March 6, 2009 / 7:28 PM / 11 years ago

Deleveraging still far from over: Fed's Dudley

NEW YORK (Reuters) - The U.S. Federal Reserve is prepared to do whatever it takes to keep markets working, but there is more pain ahead as deleveraging is still “far from complete”, a top Fed official said on Friday.

“I don’t want to give you the impression that all will be well soon, that seems unlikely,” New York Federal Reserve Bank President William Dudley said in a speech to the Council on Foreign Relations.

“It will take time for the deleveraging process to come to an end and, as the recent employment data have underscored, the economy has considerable momentum to the downside.”

“The Federal Reserve is prepared to do whatever it takes, within the bounds of its legal authority, to keep markets working and credit available and affordable,” said Dudley, who is a voting member on the Fed’s policy-setting committee.

Answering questions from the audience after his speech, Dudley said there was no “magical number” at which the Fed’s balance sheet would become too large.

But, he said, buying long-term Treasury securities might not be the best step for the central bank to take at this time. “Judging from the Fed’s action, the Fed has judged buying long-term Treasuries is not the most efficient means of easing financial market conditions,” he said.

Asked about the looming supply of U.S. debt to fund the government’s economic rescue programs, he said there was still “plenty of appetite” for U.S. debt both at home and abroad, noting the global nature of the crisis.

“If not the U.S., where else?” he said.

“TOO BIG TO FAIL” LESSONS

Dudley also addressed the lessons to be drawn from the financial crisis, in a week in which the government bailout for insurer American International Group was revised.

“If large systematically important institutions are indeed too big to fail then there needs to be an explicit quid pro quo for this,” he said.

“Important institutions cannot be allowed to stay outside in the sun during good times but be allowed to come inside the regulatory net when it is raining.”

He said ad hoc responses to tackling the crisis “increases uncertainty and reduces policy-maker credibility.”

He also called for a systemic regulator “that has both the responsibility and the powers to look across the entire financial system, both depository institutions and the capital markets.” In response to a question from the audience, he said it was up to Congress to decide who this systemic regulator would be.

Dudley, who before being promoted to the top job at the New York Fed was head of the bank’s markets group, said a number of the Federal Reserve’s emergency initiatives including the Commercial Paper Funding Facility (CPFF) and the Term Securities Lending Facility (TSLF) have made a difference.

“The areas where the Federal Reserve and Federal governments have responded in force are doing somewhat better,” he said. “Banks and dealers have plenty of access to liquidity.”

The Fed on Tuesday laid out plans for a program, known as the Term Asset-Backed Securities Loan Facility (TALF), to spur consumer lending, in a program that could grow to $1 trillion.

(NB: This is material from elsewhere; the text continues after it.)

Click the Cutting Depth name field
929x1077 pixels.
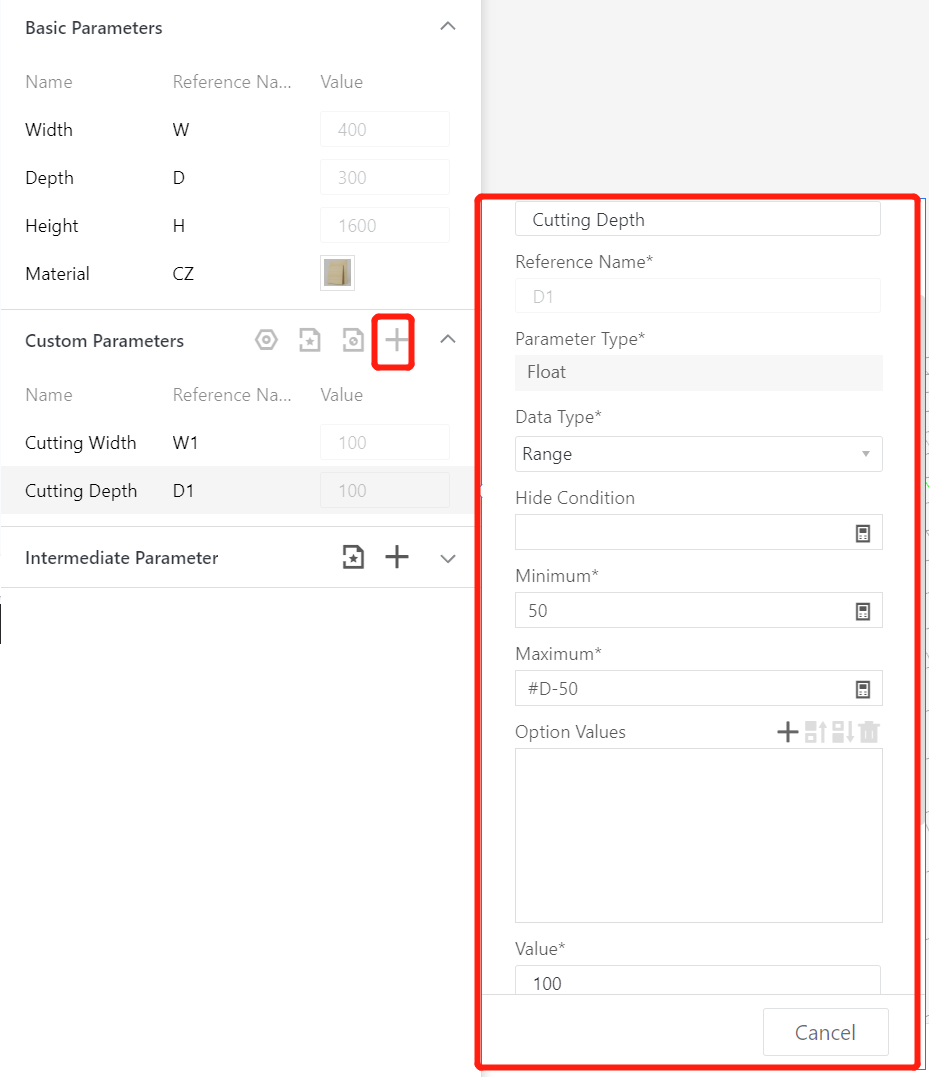(697, 220)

Dudley said the next version of the program would broaden the TALF into new asset classes such as commercial mortgage backed Securites (CMBS).

“In principle,” he said, the TALF “could be applied to other distressed asset classes, it could move down the credit spectrum to lower-rated tranches and it could be used to fund older vintage assets.”

He said the stress testing of banks should also help. Banks should end up with sufficient capital to weather an adverse environment and investors should regain confidence that the banking system will remain resilient, Dudley said.

He said the government is committed to supplying whatever capital is needed to “ensure that all the major banks remain viable.”

The Public Private Investment Fund, which would buy illiquid assets, should help put a floor under the prices of these assets, Dudley said.